▶ Exercise directions
From the data below, repeat exactly the lines from the line with "You are a computer-use agent. This" to the line with "Viewport: 750px width, 541px height.", both included.

(Extracted records)
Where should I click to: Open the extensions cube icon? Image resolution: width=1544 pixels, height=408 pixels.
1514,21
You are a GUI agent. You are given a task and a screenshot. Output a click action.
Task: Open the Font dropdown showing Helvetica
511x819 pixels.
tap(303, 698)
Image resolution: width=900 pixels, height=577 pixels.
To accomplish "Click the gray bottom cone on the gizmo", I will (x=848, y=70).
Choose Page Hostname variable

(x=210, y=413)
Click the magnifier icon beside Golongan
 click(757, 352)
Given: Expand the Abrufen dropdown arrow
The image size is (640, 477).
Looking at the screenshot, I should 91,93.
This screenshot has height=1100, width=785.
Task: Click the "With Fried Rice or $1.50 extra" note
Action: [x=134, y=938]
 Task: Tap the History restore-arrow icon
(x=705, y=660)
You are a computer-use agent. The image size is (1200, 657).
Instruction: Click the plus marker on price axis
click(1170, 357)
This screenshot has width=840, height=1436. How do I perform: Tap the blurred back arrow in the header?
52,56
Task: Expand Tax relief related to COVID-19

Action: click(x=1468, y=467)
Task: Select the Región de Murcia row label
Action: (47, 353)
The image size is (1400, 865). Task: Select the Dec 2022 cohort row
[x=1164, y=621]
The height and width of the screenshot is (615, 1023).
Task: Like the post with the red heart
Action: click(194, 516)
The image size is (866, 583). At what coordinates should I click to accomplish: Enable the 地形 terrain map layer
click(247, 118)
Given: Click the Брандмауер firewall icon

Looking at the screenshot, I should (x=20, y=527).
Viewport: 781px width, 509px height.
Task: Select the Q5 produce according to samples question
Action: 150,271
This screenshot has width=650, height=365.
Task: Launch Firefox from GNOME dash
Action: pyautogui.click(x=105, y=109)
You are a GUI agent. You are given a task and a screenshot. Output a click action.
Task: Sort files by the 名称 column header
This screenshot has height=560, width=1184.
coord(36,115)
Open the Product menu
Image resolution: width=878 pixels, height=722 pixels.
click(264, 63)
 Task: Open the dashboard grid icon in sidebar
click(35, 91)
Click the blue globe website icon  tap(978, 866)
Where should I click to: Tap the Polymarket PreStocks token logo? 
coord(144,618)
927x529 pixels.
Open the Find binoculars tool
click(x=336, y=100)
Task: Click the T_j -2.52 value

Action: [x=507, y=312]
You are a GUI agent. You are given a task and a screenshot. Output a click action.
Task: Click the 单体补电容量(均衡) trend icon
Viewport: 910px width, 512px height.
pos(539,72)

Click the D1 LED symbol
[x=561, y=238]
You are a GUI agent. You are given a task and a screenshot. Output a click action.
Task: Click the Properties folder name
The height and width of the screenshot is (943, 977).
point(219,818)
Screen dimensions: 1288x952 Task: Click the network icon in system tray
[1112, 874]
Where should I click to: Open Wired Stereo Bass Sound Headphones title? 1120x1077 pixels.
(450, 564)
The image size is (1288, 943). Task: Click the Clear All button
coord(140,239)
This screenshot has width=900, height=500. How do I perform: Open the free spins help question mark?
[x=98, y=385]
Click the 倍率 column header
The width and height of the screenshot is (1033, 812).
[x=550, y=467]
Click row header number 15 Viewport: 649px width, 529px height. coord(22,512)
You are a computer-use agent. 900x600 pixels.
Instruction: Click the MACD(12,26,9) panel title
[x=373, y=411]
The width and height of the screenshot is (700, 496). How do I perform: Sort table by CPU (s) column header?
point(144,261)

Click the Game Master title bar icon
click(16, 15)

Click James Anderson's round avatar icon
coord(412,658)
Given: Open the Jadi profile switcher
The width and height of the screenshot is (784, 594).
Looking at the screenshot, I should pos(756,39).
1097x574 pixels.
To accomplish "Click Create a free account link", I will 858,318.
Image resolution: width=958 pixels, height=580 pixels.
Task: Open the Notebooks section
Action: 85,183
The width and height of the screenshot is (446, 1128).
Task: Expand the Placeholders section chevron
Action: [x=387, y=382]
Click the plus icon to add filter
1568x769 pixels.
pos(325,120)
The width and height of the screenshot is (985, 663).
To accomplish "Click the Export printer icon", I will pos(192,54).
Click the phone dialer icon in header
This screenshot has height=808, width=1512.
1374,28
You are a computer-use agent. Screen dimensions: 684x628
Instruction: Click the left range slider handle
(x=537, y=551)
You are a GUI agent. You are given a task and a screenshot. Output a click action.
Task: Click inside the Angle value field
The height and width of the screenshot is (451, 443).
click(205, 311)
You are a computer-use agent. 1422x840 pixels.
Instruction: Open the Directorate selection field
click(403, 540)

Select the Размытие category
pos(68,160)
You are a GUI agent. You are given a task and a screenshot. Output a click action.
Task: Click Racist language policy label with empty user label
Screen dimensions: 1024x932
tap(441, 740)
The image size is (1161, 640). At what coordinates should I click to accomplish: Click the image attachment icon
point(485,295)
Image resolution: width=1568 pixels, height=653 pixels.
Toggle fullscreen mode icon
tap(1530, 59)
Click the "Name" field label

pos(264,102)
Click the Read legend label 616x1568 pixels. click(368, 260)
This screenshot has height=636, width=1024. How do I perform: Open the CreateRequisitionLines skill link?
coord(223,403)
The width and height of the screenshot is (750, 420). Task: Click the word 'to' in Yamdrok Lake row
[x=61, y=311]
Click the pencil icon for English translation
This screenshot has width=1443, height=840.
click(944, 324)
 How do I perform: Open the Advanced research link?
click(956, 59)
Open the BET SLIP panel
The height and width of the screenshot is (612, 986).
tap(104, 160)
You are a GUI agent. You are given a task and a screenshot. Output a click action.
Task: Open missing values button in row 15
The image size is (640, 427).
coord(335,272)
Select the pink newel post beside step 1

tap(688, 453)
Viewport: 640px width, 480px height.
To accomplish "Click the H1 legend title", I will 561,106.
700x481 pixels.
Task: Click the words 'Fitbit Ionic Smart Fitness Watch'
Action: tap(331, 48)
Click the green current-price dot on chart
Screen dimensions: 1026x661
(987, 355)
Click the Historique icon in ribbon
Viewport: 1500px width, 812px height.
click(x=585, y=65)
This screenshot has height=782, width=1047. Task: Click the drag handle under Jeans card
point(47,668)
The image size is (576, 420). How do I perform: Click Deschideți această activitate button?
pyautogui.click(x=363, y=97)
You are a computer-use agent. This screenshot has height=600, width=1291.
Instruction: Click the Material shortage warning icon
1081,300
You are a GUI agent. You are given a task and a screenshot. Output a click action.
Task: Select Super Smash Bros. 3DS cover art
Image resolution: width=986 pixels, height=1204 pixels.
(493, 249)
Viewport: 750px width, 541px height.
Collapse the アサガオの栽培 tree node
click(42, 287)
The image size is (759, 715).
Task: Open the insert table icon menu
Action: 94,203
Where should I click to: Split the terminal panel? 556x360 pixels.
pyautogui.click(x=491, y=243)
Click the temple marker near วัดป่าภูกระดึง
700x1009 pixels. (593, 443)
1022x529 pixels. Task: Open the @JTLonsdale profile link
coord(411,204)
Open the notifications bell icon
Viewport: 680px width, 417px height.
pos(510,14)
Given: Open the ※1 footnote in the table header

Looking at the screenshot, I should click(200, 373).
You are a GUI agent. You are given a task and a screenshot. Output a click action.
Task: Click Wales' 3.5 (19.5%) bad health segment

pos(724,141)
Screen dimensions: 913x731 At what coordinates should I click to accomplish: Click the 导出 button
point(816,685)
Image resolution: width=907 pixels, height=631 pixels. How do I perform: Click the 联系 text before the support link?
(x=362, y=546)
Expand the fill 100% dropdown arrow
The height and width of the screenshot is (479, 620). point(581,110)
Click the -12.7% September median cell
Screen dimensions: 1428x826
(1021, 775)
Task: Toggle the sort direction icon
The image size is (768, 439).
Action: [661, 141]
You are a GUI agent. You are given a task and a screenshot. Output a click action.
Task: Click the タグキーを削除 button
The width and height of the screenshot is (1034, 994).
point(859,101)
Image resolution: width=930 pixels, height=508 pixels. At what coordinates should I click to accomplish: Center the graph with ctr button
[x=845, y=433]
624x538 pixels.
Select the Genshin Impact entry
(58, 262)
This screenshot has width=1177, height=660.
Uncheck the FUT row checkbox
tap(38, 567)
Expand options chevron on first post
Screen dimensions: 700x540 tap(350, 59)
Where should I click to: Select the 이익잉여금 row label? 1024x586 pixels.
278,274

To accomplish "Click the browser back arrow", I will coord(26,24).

▶ Result below
You are a computer-use agent. This screenshot has height=600, width=1291.
Instruction: Click the Material shortage warning icon
1081,300
You are a GUI agent. You are given a task and a screenshot. Output a click action.
Task: Select Super Smash Bros. 3DS cover art
Image resolution: width=986 pixels, height=1204 pixels.
(493, 249)
Viewport: 750px width, 541px height.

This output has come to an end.